Data items
☆ ☆ ☆ ☆ ☆ ☆ ☆

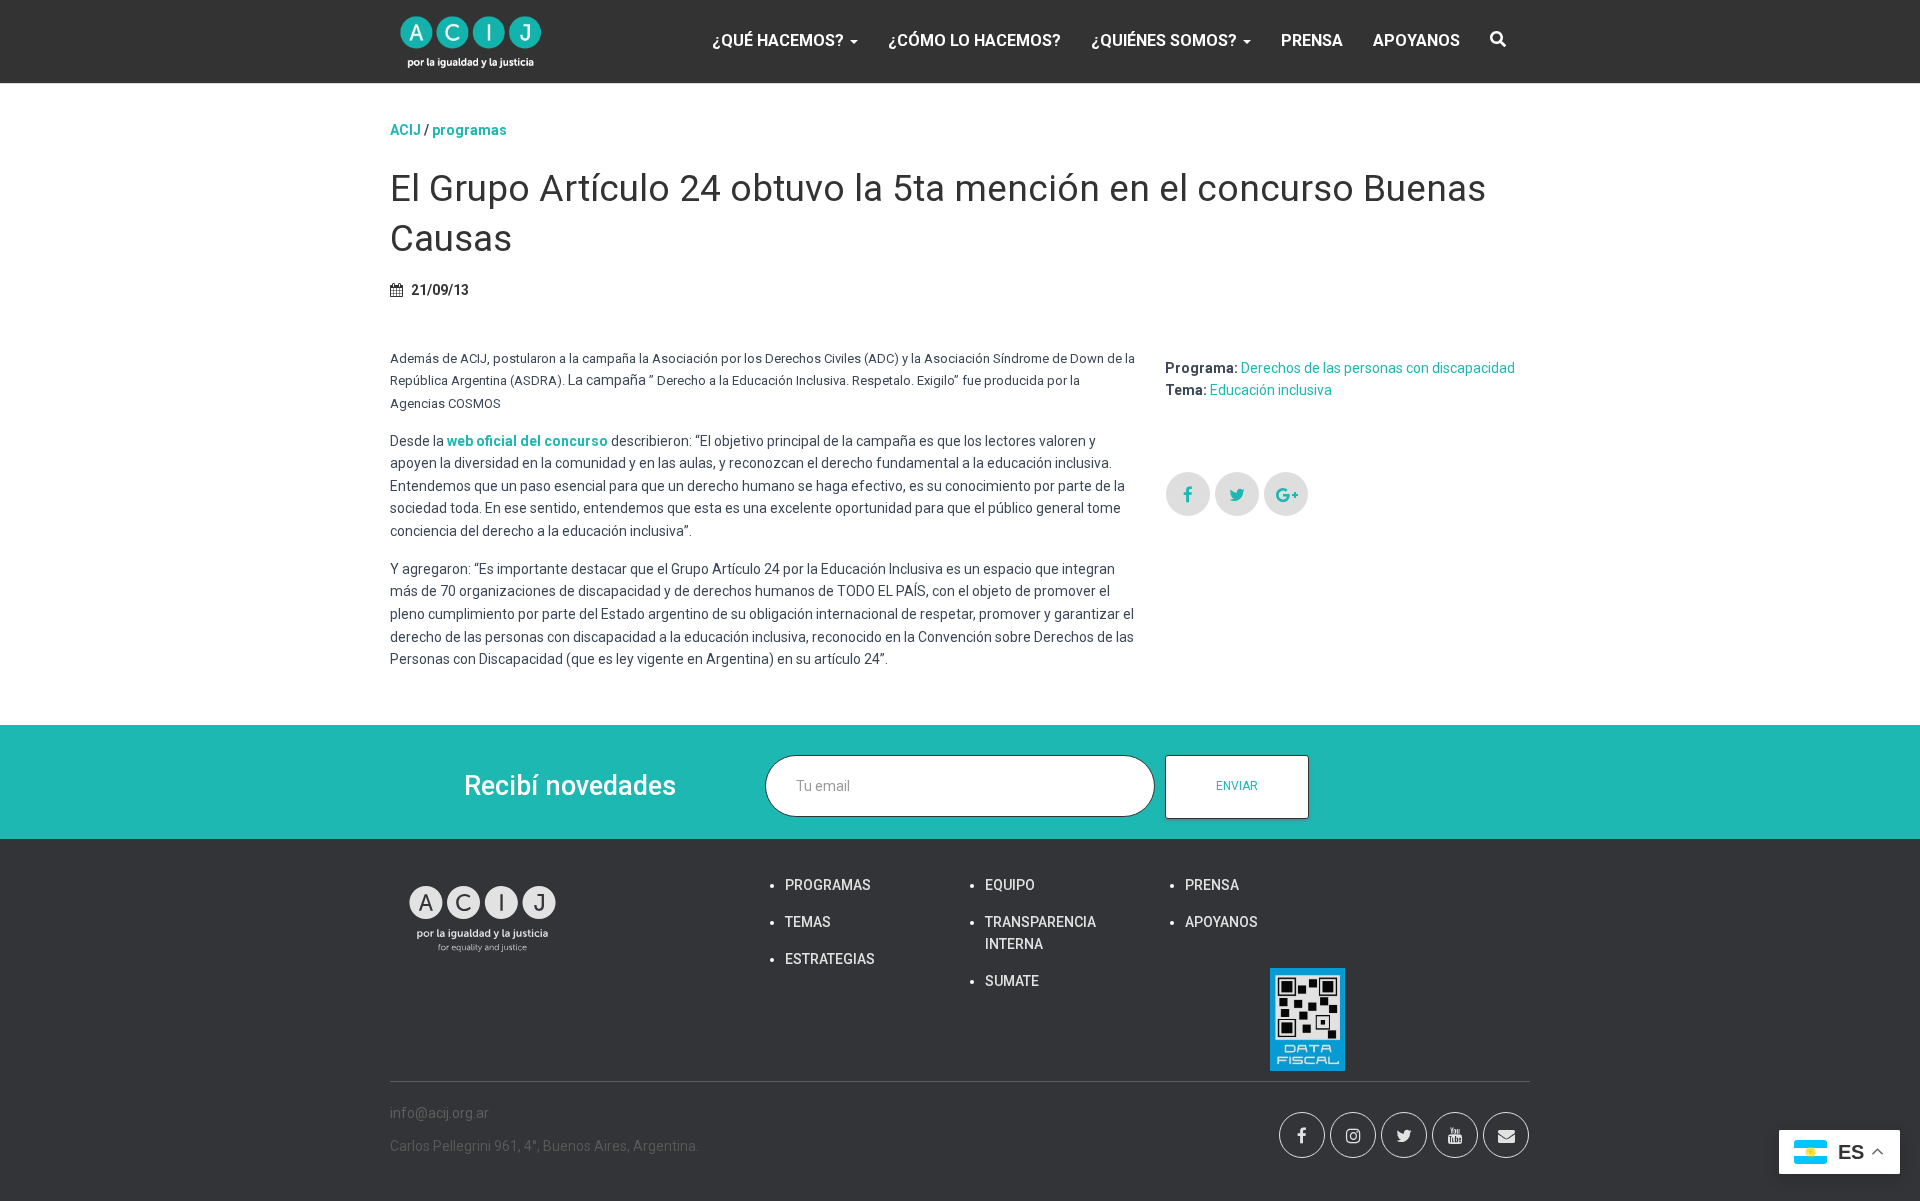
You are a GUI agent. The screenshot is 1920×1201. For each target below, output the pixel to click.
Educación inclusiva (1271, 390)
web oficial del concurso (527, 441)
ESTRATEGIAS (830, 959)
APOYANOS (1416, 40)
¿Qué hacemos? (780, 40)
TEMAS (808, 922)
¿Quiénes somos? (1166, 40)
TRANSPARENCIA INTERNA (1040, 933)
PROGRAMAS (469, 130)
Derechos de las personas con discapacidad (1378, 368)
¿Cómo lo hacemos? (974, 40)
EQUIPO (1010, 885)
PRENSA (1312, 40)
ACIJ (405, 130)
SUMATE (1012, 981)
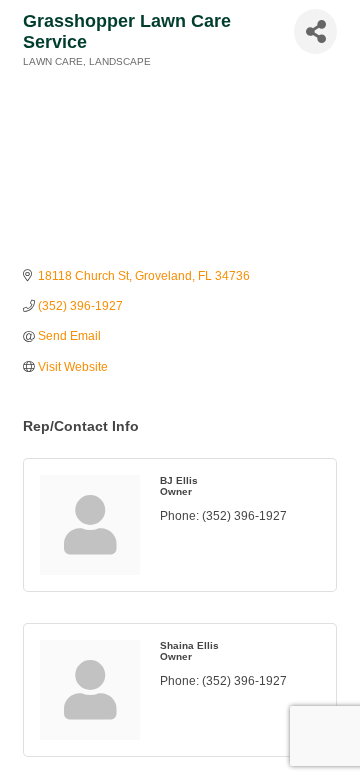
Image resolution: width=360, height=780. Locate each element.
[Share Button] (315, 31)
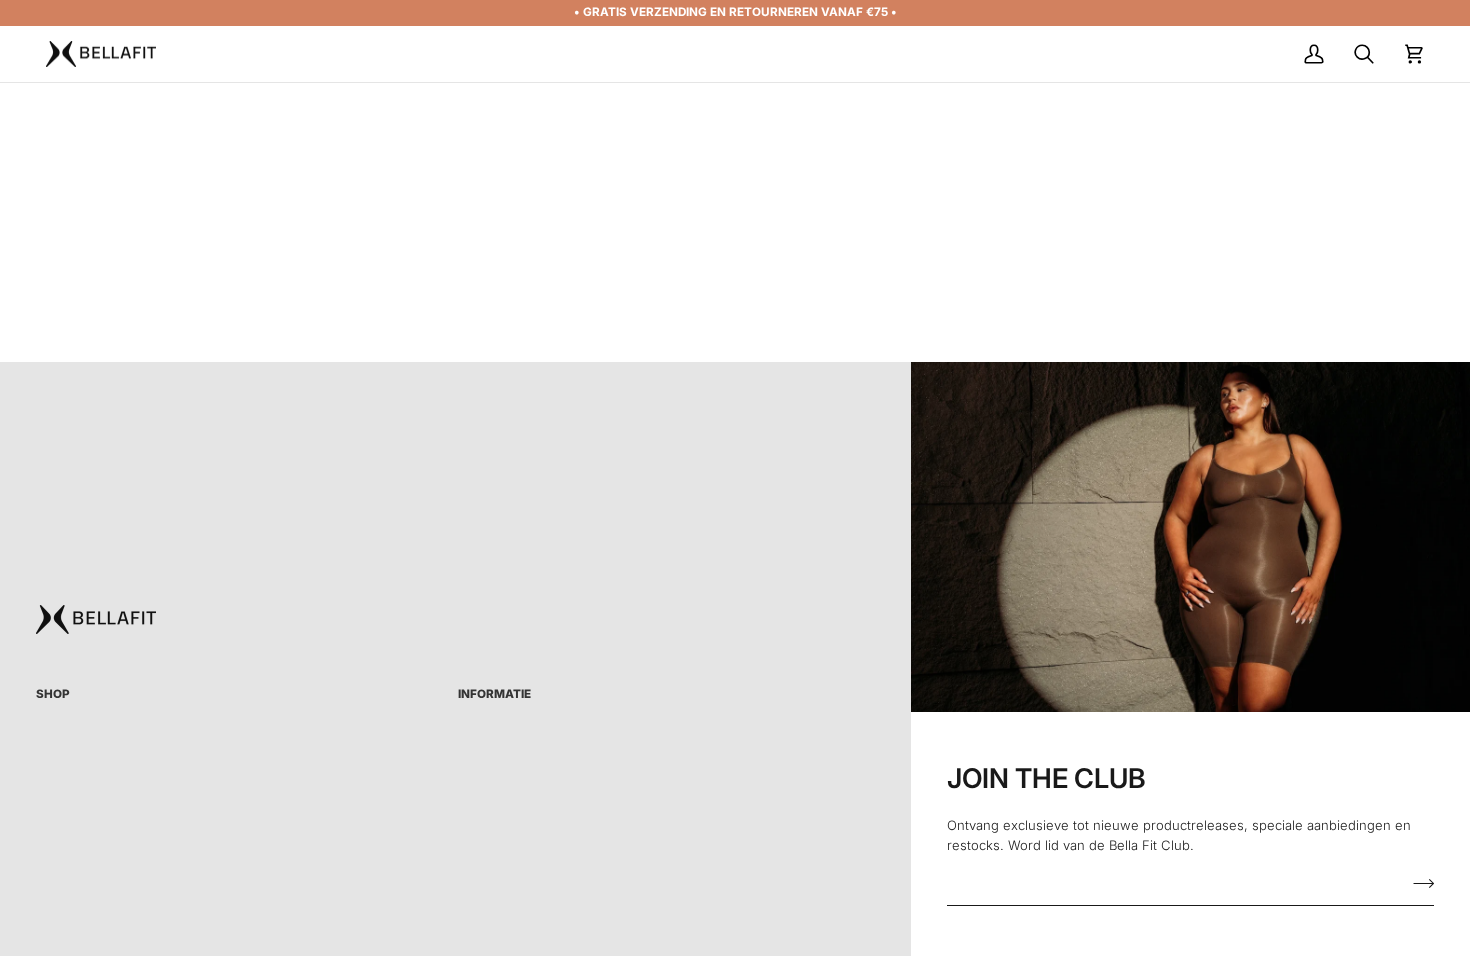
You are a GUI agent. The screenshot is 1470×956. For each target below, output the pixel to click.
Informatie (494, 694)
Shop (53, 694)
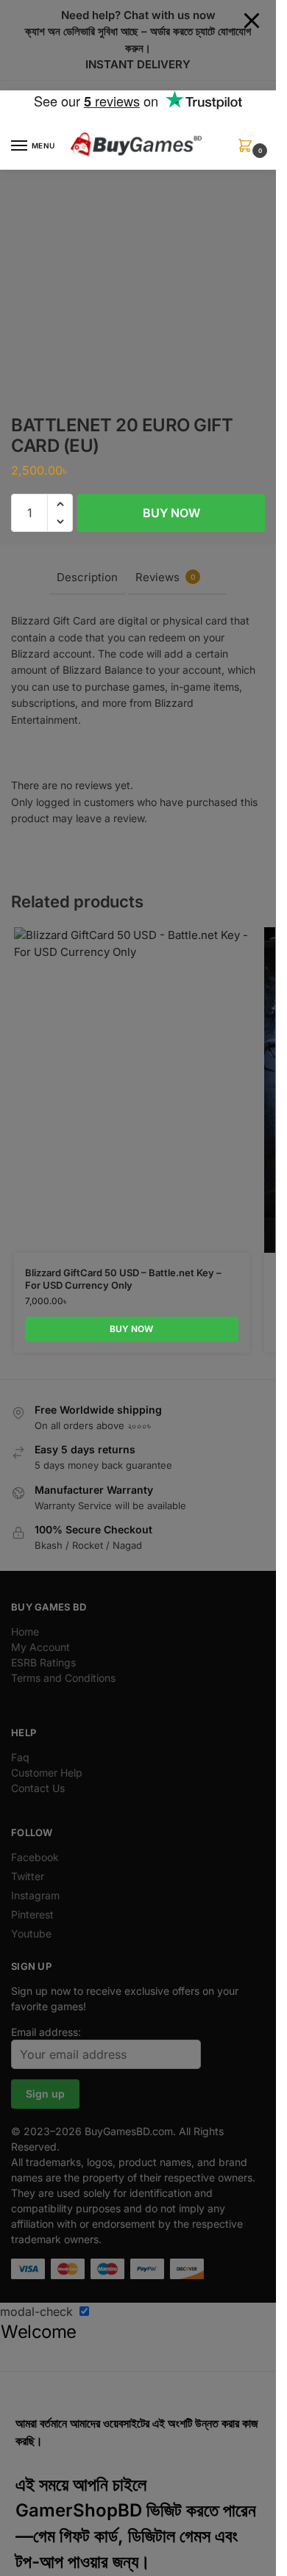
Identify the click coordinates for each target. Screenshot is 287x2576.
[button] (248, 150)
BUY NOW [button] (131, 1328)
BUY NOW (171, 513)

☆ ☆ ☆ ☆ ☆ ☆ ☆

### HOW TO COMPLETE THIS TASK
Restate, word for word, each line from the line containing "hacemos? (780, 40)" through the end of the entries above; the pictures are not part of the copy.

### EXERCISE RESPONSE
¿Qué hacemos? (780, 40)
TEMAS (808, 922)
¿Quiénes somos? (1166, 40)
TRANSPARENCIA INTERNA (1040, 933)
PROGRAMAS (469, 130)
Derechos de las personas con discapacidad (1378, 368)
¿Cómo lo hacemos? (974, 40)
EQUIPO (1010, 885)
PRENSA (1312, 40)
ACIJ (405, 130)
SUMATE (1012, 981)
Image resolution: width=360, height=780. Locate each element.
[Share Button] (315, 31)
You are a GUI agent. The screenshot is 1470×956. For each target below, output the pixel to click.
Informatie (494, 694)
Shop (53, 694)
Identify the click coordinates for each target. Screenshot is 287x2576.
[button] (248, 150)
BUY NOW [button] (131, 1328)
BUY NOW (171, 513)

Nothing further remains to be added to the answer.